# [What you will do]
a) In the passage on heart failure genetics, reproduce the part that opens with the words containing "Of all cardiac" and closes with "Heart failure (HF)", substituting "biobank cohort" for "UK Biobank" throughout.
b) According to the passage on heart failure genetics, how many samples were included in the LVM measurements from Khurshid et al?

··· Reading passage

Given the known genetic contribution to HF and the prevalence of patients with the disease, many groups have performed genome-wide association studies (GWAS) to identify genetic variants associated with HF^14–21^. While this approach allows us to gain valuable insights into potential genetic variation that contributes to the disease, it still leaves a crucial gap in connecting how these variants are actually resulting in mechanistic change, and in which specific tissues. This is especially relevant in quantitative phenotypes, where GWAS is insufficient to capture the full heterogeneity measured by the trait. Transcriptome-wide association studies (TWAS) use GWAS summary statistics along with reference gene expression from specific tissues to predict how genetic variants affect gene expression within those tissues. TWAS and PWAS also provide a boost in overall statistical power, as they are less affected by multiple test corrections due to being a gene-based test of association^22,23^. These methods are also more portable than GWAS; they are less impacted by population structure in datasets as they operate on a gene and protein level^24^.

In this study, we make use of TWAS and PWAS methods to investigate genetic-derived gene and protein changes among cardiovascular related-tissues using the largest published GWAS summary statistics of HF and MRI measures of LV structure and function to date^25–27^. Our goals are: 1) to integrate multi-omics data in the form of reference gene expression and protein expression datasets to identify novel HF and related trait associated genes, 2) to evaluate whether TWAS and PWAS approaches uncover the same association signals or provide novel gene-based associations, and 3) determine whether these genes associated with HF and related traits are part of shared pathways and/or networks between traits. This study is also, to our knowledge, one of the first times that both TWAS and PWAS have been performed simultaneously on quantitative traits.

Methods

Cardiovascular data

2.1.

MRI traits

2.1.1.

Of all cardiac chambers, dysfunction of the left ventricle is the most common structural abnormality in HF cases. We chose four measurements taken from the left ventricle derived from MRI imaging with previously published GWAS data to characterize potential associations with HF: LVM indexed to body surface area, LVEDV, LVESV, and LVEF^26,27^. LVM measurements were taken from Khurshid et al, and includes 43,230 samples (91% European ancestry) with MRI imaging and genotype data from the UK Biobank^26^. LVEDV, LVESV, and LVEF association studies were performed on 41,135 samples also from the UK Biobank with MRI imaging and genotype data by Pirruccello et al^27^.

Heart failure (HF)

2.1.2.

······
··· Excerpted records

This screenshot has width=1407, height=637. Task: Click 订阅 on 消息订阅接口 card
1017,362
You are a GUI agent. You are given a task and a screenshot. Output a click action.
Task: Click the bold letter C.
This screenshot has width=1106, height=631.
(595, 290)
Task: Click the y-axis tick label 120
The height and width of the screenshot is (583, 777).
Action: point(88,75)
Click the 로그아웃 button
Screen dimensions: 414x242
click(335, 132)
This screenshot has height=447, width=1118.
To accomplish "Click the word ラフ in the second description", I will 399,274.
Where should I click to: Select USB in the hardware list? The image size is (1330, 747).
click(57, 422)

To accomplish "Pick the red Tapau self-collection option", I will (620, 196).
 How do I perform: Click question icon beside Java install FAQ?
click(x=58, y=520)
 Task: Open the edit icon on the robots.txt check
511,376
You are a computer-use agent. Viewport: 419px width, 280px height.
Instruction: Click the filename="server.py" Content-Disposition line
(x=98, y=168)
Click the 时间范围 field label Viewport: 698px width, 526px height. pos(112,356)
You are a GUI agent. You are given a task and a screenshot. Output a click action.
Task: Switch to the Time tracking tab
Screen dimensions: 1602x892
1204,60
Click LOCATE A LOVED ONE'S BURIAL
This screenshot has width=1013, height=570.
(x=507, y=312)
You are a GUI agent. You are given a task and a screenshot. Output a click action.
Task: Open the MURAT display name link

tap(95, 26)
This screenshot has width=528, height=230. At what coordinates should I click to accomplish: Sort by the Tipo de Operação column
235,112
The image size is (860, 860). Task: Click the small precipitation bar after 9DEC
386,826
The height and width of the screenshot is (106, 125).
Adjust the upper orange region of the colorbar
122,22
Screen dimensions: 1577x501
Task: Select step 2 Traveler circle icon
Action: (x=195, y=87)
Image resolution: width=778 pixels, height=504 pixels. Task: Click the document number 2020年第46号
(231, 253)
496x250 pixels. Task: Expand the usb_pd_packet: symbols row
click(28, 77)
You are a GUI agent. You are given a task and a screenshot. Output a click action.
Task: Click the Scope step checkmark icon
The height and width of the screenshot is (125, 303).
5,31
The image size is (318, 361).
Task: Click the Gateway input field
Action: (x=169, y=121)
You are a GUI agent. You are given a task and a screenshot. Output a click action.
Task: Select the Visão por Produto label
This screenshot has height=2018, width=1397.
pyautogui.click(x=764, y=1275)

······

# [Solutions to each task]
a)
Of all cardiac chambers, dysfunction of the left ventricle is the most common structural abnormality in HF cases. We chose four measurements taken from the left ventricle derived from MRI imaging with previously published GWAS data to characterize potential associations with HF: LVM indexed to body surface area, LVEDV, LVESV, and LVEF^26,27^. LVM measurements were taken from Khurshid et al, and includes 43,230 samples (91% European ancestry) with MRI imaging and genotype data from the biobank cohort^26^. LVEDV, LVESV, and LVEF association studies were performed on 41,135 samples also from the biobank cohort with MRI imaging and genotype data by Pirruccello et al^27^.

Heart failure (HF)

b) 43,230 samples